My other consideration when making this recipe is the flour content. I know many readers have already sworn off all wheat products, or have read some medical advice to do so, quickly. I’m not there yet. For myself and my family, wheat and dairy don’t really violate my 150 year rule, so while I recognize the wisdom in reducing the amount of wheat products we eat, I am not adverse to their consumption, especially when I can make such a yummy dinner time meal just by adding a little coating of bread products. Obviously I’m no doctor, but my feeling is that if my stomach can’t handle a tablespoon or two of wheat products at a meal, I have bigger issues that need to be addressed than a gluten intolerance.Print
- 4-6 boneless loin pork chops, between 1.5 and 2 lbs
- 1 cup flour
- 2 eggs, slightly beaten
- 2 cups Panko bread crumbs
- coconut oil or ghee, or both
- Preheat your pan or electric griddle to 325-350 degrees, but make sure it’s not too hot so your oil does not start smoking.

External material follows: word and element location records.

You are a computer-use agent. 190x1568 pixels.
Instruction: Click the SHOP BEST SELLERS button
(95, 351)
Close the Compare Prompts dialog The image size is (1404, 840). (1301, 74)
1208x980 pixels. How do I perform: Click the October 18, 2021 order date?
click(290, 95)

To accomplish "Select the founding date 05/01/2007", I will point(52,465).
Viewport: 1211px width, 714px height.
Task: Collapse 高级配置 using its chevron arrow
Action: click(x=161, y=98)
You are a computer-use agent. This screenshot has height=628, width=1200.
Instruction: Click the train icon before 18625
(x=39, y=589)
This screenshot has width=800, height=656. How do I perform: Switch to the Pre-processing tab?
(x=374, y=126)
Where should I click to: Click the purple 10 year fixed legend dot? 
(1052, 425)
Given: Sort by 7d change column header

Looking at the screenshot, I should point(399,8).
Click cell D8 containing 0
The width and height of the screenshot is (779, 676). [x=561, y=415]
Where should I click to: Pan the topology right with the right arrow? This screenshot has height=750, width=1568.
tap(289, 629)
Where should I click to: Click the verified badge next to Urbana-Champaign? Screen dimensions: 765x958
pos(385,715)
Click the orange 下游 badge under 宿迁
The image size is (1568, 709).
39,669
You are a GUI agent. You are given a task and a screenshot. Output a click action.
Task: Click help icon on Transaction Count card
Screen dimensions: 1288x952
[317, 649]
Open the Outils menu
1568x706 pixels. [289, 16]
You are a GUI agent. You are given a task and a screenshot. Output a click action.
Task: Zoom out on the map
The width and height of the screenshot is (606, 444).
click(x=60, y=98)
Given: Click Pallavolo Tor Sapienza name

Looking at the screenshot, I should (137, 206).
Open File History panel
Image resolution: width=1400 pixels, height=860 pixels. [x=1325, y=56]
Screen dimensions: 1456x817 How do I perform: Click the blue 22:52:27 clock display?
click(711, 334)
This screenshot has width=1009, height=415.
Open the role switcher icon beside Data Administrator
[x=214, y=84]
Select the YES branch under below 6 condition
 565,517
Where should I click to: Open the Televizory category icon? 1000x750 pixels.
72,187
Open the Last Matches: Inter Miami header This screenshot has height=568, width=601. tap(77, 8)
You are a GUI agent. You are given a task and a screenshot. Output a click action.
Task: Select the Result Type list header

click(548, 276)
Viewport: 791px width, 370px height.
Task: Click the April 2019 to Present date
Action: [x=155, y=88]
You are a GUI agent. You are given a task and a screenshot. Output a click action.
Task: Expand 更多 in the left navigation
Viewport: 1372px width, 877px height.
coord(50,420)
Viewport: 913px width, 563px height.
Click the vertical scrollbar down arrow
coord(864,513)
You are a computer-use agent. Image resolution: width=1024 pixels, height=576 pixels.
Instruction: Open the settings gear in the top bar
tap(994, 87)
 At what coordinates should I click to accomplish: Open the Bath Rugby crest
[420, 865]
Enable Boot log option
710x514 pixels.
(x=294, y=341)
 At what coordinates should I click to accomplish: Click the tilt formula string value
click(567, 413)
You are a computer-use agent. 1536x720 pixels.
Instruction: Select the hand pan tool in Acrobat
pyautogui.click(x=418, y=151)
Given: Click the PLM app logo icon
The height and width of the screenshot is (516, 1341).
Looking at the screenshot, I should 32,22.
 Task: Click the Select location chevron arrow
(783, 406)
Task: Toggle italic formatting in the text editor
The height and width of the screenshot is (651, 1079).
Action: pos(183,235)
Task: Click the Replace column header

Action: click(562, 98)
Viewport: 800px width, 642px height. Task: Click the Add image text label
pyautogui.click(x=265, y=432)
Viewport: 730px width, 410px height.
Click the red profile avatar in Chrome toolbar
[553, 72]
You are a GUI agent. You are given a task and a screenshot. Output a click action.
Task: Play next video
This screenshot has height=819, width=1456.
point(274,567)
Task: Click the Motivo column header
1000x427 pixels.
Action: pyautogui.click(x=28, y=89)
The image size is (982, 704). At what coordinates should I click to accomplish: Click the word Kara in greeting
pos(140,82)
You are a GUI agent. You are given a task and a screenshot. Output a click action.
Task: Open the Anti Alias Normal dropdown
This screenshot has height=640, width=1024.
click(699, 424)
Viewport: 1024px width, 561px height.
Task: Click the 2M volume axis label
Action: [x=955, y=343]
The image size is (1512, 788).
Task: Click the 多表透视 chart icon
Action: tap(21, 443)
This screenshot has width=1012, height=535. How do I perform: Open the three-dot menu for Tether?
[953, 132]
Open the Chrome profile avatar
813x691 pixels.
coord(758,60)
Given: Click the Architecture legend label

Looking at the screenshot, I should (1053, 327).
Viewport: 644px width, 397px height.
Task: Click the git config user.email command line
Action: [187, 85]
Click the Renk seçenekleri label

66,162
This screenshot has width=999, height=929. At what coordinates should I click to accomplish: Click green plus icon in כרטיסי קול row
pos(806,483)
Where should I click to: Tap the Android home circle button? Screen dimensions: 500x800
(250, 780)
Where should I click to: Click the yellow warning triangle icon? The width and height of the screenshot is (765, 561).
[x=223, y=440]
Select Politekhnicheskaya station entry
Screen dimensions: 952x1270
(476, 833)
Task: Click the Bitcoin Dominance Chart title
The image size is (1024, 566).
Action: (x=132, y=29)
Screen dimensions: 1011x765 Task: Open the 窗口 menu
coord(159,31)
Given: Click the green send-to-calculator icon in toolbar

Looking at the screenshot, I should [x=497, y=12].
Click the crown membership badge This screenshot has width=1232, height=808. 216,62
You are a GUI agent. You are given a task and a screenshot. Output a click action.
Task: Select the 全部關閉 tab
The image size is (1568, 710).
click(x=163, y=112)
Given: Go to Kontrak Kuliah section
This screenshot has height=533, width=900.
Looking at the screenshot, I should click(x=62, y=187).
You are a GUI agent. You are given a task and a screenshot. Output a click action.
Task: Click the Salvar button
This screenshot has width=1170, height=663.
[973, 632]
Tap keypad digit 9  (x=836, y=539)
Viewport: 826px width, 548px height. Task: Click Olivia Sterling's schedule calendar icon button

- Season the pork chops on both sides with salt and pepper
- Prepare your dipping stations by placing the flour, eggs and Panko in their own shallow dish
- Pound the chops out evenly to about 1/2 inch thick each
- Lightly cover each side of the pork with flour, transfer to the egg and fully cover the chop before transferring to the Panko dish and getting a complete coating
- Place the breaded pork chops into the heated ghee or oil and cook for about 6-8 minutes or until golden brown
- Turn the chops over and cook on the second side until they are done, another 6-8 minutes.
- If desired, check the internal temperature of the pork to make sure you are comfortable with the doneness.
- Serving Size: 6-8 oz
- Calories: 692
- Sugar: 0.3
- Fat: 46.8
- Saturated Fat: 30.3
- Carbohydrates: 19
- Fiber: 0.7
- Protein: 50.5
Guessing at the nutritional values of this type of recipe can prove very problematic. First, calorie counts for pork chops are all over the place, depending upon your source, so I ball-parked it a bit. And secondly, I have to guess how much flour, egg and Panko I used on each pork chop when breading it, and how much coconut oil was absorbed during the cooking.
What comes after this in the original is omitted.